──────── Supplied passage ────────
Buying your farm tenancy – a practical guide
Purchasing your farm as a sitting tenant – particularly from an Agricultural Holdings Act (AHA) succession tenancy – can be a once-in-a lifetime opportunity.
Ownership unlocks your farm’s full potential. You gain immediate access to vacant possession value and the freedom to develop your business without tenancy constraints, while securing long-term control for future generations.
But be careful not to compromise your position through inadequate preparation or insufficient funding expertise – success depends on navigating the legal, financial, and practical considerations correctly.
Whether you’re responding to a landlord’s notice of sale or exploring the possibility proactively, taking time to understand your options and prepare thoroughly helps you make informed decisions that secure your farming future.
Advantages of buying as a sitting tenant
- Security and control: ownership provides long-term security and complete control over your land, allowing business development and investment without landlord restrictions.
- Succession planning: for AHA tenancies in particular, ownership can secure the future for the next generation, ensuring continuity of your family farm business.
- Freedom to develop: you can diversify, invest, and develop your business according to your vision rather than tenancy constraints.
──────── Extracted records ────────
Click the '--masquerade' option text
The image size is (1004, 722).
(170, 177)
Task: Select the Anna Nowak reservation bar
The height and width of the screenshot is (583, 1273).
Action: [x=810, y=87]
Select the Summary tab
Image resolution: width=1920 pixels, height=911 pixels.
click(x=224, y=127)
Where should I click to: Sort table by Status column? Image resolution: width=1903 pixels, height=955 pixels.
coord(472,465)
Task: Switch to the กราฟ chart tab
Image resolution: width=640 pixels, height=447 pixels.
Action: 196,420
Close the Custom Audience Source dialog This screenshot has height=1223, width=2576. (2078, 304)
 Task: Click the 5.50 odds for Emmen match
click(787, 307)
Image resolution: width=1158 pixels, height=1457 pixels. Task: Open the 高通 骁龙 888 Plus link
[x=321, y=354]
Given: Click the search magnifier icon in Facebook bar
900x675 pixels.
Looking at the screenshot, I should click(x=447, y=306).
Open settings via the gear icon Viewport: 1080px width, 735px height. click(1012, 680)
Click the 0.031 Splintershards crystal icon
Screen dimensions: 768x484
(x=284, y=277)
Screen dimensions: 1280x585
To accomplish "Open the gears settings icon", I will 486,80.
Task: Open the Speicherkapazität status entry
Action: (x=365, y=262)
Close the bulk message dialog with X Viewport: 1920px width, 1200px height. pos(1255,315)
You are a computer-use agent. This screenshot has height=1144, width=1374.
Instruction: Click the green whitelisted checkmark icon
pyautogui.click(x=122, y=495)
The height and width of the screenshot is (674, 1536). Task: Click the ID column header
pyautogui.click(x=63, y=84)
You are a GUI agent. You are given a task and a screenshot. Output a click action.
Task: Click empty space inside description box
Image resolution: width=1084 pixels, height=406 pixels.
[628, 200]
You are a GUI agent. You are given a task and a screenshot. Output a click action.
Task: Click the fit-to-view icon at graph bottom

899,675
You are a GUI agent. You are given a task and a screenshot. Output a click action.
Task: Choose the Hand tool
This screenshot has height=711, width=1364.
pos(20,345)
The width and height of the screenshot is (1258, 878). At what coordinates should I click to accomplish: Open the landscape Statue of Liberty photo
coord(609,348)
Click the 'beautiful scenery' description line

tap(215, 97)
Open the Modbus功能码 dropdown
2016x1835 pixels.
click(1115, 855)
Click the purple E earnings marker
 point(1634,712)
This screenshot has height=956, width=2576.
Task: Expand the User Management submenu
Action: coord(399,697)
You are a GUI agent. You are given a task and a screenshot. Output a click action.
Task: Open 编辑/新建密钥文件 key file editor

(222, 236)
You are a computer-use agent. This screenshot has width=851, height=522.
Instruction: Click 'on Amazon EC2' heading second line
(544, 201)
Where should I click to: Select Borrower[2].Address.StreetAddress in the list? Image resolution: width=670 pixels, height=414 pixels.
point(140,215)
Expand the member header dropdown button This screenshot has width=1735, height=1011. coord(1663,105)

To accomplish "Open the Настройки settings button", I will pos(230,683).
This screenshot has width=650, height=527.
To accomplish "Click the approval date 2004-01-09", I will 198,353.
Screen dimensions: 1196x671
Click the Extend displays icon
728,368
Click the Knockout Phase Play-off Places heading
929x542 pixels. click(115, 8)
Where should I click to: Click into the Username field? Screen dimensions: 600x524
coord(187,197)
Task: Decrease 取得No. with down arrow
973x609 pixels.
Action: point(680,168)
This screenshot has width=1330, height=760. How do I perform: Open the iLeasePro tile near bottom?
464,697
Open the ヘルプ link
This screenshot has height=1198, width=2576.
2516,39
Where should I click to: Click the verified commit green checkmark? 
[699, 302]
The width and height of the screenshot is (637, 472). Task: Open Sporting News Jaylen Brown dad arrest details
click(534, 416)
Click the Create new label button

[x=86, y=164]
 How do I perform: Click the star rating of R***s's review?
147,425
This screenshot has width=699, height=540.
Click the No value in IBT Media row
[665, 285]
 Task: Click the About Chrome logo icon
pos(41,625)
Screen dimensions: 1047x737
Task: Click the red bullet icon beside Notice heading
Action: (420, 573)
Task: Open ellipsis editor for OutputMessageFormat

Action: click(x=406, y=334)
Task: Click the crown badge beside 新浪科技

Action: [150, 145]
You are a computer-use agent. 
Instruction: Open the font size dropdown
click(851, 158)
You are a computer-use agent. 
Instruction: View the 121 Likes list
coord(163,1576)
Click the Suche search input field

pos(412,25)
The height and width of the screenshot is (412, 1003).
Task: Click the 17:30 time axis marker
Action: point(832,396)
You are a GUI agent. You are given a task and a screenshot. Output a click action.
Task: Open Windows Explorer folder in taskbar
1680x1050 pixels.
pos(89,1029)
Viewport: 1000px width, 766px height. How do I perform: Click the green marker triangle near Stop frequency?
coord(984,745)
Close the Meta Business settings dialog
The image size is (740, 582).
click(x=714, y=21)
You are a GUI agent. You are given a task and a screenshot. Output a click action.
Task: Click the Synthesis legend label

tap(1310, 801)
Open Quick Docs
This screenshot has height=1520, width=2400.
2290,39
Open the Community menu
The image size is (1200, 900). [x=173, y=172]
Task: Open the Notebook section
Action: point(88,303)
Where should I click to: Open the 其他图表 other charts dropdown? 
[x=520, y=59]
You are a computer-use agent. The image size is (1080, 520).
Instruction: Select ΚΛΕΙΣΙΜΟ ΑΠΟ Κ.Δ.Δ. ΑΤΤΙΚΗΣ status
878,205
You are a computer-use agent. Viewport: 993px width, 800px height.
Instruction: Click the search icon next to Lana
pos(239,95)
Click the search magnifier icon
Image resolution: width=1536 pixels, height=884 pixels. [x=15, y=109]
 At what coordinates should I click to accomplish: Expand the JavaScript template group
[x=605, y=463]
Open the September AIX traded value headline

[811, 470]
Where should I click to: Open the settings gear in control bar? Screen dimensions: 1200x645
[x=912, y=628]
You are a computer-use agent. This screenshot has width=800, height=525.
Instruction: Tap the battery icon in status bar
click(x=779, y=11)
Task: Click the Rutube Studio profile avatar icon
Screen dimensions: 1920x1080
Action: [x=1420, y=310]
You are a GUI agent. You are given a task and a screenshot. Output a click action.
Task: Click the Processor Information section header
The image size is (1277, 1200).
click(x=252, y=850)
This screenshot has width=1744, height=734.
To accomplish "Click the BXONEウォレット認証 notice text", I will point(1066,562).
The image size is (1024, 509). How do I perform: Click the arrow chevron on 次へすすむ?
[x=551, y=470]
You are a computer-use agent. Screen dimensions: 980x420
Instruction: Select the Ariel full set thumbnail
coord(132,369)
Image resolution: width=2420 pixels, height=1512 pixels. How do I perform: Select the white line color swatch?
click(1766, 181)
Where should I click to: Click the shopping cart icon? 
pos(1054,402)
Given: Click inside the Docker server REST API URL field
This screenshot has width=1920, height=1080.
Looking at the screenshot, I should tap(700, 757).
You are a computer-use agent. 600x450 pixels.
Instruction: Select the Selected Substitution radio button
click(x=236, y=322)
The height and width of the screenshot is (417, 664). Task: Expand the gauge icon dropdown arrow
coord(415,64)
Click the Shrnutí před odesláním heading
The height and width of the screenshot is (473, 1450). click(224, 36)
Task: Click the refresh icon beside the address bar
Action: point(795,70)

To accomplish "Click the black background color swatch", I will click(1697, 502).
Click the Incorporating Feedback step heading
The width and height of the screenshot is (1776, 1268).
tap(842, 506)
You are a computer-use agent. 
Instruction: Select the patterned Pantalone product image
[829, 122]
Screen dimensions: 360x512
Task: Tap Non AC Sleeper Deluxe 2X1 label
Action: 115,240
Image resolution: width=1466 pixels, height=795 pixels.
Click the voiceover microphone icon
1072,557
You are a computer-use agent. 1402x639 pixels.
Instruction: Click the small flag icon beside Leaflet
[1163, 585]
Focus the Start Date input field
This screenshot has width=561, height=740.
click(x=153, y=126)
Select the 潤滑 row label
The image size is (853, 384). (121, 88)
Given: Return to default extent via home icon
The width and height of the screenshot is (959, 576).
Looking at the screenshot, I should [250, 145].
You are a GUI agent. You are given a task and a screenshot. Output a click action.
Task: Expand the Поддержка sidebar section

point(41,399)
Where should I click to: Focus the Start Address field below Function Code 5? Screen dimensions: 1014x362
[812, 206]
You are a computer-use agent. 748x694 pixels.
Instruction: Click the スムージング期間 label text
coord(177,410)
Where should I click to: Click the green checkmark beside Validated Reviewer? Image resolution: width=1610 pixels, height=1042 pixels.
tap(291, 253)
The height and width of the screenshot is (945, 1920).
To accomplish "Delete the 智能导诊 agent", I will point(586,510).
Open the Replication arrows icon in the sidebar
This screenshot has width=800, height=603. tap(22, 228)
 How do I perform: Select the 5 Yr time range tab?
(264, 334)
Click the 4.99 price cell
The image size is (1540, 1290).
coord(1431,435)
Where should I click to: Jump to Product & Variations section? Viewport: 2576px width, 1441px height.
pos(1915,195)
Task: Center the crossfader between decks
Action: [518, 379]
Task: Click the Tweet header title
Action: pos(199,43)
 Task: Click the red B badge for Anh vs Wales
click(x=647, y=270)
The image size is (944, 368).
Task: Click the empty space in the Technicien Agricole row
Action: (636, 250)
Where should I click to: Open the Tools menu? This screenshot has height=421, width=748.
────────
◆ Request 1 ◆
Please transcribe the farm tenancy guide between "But be careful" and "your farming future.", inclusive.
◆ Request 2 ◆
Go on with the guide to buying a farm tenancy from the point where it stops.

◆ Answer 1 ◆
But be careful not to compromise your position through inadequate preparation or insufficient funding expertise – success depends on navigating the legal, financial, and practical considerations correctly.
Whether you’re responding to a landlord’s notice of sale or exploring the possibility proactively, taking time to understand your options and prepare thoroughly helps you make informed decisions that secure your farming future.

◆ Answer 2 ◆
- Potential discount: sitting tenants often secure a significant discount on the purchase price, making ownership more affordable than buying freehold on the open market.
Professional support you’ll need
Building the right team around you makes the process smoother and helps you avoid costly pitfalls. Engage with them early to help structure the purchase efficiently.
- Rural surveyor: provides valuation, condition surveys, and advice on any repair obligations or boundary matters. They help negotiate a fair purchase price, taking into account tenancy strength, land quality, and any improvements you’ve made.
- Agricultural solicitor: essential for reviewing contracts, checking legal title, verifying land boundaries, rights of way and easements, identifying any restrictive covenants, mineral rights, or sporting rights, and handling the legal transfer.
- Accountant:advises on tax implications, helps structure the purchase appropriately, and plans for ongoing financial commitments. Careful tax planning is crucial given the potential Stamp Duty Land Tax (SDLT), Capital Gains Tax (CGT), Inheritance Tax (IHT) and VAT liabilities.
- Mortgage specialist: it is best not to approach lenders on your own. Work with a specialist who understands farming finance. They prepare clear comparisons of lending options and highlight which terms, structure and rates suit your situation best.
Useful resources
- Tenant Farmers Association (TFA): advice, resources, and advocacy for tenant farmers. tfa.org.uk
- Central Association of Agricultural Valuers (CAAV): locate qualified agricultural valuers and rural surveyors. caav.org.uk
- Royal Institution of Chartered Surveyors (RICS): directory of chartered surveyors with rural expertise. rics.org
- Agricultural Law Association: find specialist solicitors experienced in farm tenancy purchases. ala.org.uk
- Department for Environment, Food & Rural Affairs (DEFRA): information on agricultural tenancies legislation and your legal rights. gov.uk/defra
There is no central source for finding local accountants who specialise in farming, but we have strong contacts and can make recommendations.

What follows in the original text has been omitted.